Friday, February 21, 2014

Adoption Is Different

Different is not less, it is just different.  Family is family.

Adoption is a path to growing and building family though it is different than giving birth to and parenting a child.  Coming from a perspective where I have experienced parenting from having given birth and parenting those children as well parenting again via adoption, I am here to say it is different for me.   Not everyone will have the same views or move through this process the way that I have but I know that there are differences that are across the board for adoptive families.

To have a child through birth usually does not require applications, interviews, or financial scrutiny.  To have a child through birth does not necessarily begin with a deep loss from all sides.  To have and parent a child through birth will not come with comments and questions about your child's "real mother" and "real father".  As a parent through birth there is a pretty good chance you will not be asked where your child came from (meaning what country).  You most likely will not hear your child utter the words "you are not my mother".  It is different.

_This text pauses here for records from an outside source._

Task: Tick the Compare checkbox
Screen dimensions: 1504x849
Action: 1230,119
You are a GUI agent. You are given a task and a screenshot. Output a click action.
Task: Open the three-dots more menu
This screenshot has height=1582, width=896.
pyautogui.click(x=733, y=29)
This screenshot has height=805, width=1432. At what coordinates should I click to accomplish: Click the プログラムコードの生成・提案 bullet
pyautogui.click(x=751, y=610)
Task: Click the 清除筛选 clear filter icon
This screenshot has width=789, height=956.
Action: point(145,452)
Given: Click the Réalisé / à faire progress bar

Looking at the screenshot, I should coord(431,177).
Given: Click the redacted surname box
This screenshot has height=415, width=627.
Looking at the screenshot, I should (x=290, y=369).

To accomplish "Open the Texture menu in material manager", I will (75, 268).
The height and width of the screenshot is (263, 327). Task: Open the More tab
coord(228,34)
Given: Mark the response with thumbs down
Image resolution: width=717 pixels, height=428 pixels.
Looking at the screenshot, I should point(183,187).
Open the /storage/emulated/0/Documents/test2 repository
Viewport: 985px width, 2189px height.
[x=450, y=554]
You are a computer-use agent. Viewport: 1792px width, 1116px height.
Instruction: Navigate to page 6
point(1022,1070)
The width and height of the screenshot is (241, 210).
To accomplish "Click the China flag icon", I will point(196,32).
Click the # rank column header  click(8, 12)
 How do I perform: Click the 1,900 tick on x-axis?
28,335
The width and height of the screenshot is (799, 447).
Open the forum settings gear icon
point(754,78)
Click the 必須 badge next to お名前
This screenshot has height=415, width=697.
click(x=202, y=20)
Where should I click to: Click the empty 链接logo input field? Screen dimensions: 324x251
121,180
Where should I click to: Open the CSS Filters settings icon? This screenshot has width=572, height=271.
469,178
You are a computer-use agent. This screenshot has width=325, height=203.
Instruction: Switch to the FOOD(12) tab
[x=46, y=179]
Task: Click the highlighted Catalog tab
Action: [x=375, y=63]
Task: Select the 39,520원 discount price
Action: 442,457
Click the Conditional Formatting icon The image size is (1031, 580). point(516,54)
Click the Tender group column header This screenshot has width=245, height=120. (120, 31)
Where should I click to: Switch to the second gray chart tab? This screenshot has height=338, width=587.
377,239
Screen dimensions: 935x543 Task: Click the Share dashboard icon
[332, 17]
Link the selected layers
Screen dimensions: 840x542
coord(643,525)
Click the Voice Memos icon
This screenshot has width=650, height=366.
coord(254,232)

 As a parent do I love our youngest child, who came to our family just shy of her 2nd birthday, in the same way as the first three I carried in my womb?  Absolutely!!!.....now I do.  If I had to answer that question a year ago my answer would have been quite different.  I cared about her and took care of her and gave her all I could of myself but the love between us was not immediate and it was not certain like it was after I had given birth.  How I came to love her is not inferior to how I came to love our sons it is just different.

I believe it is in embracing the differences not in minimizing them that we can begin to see that family is family no matter how we come to one another.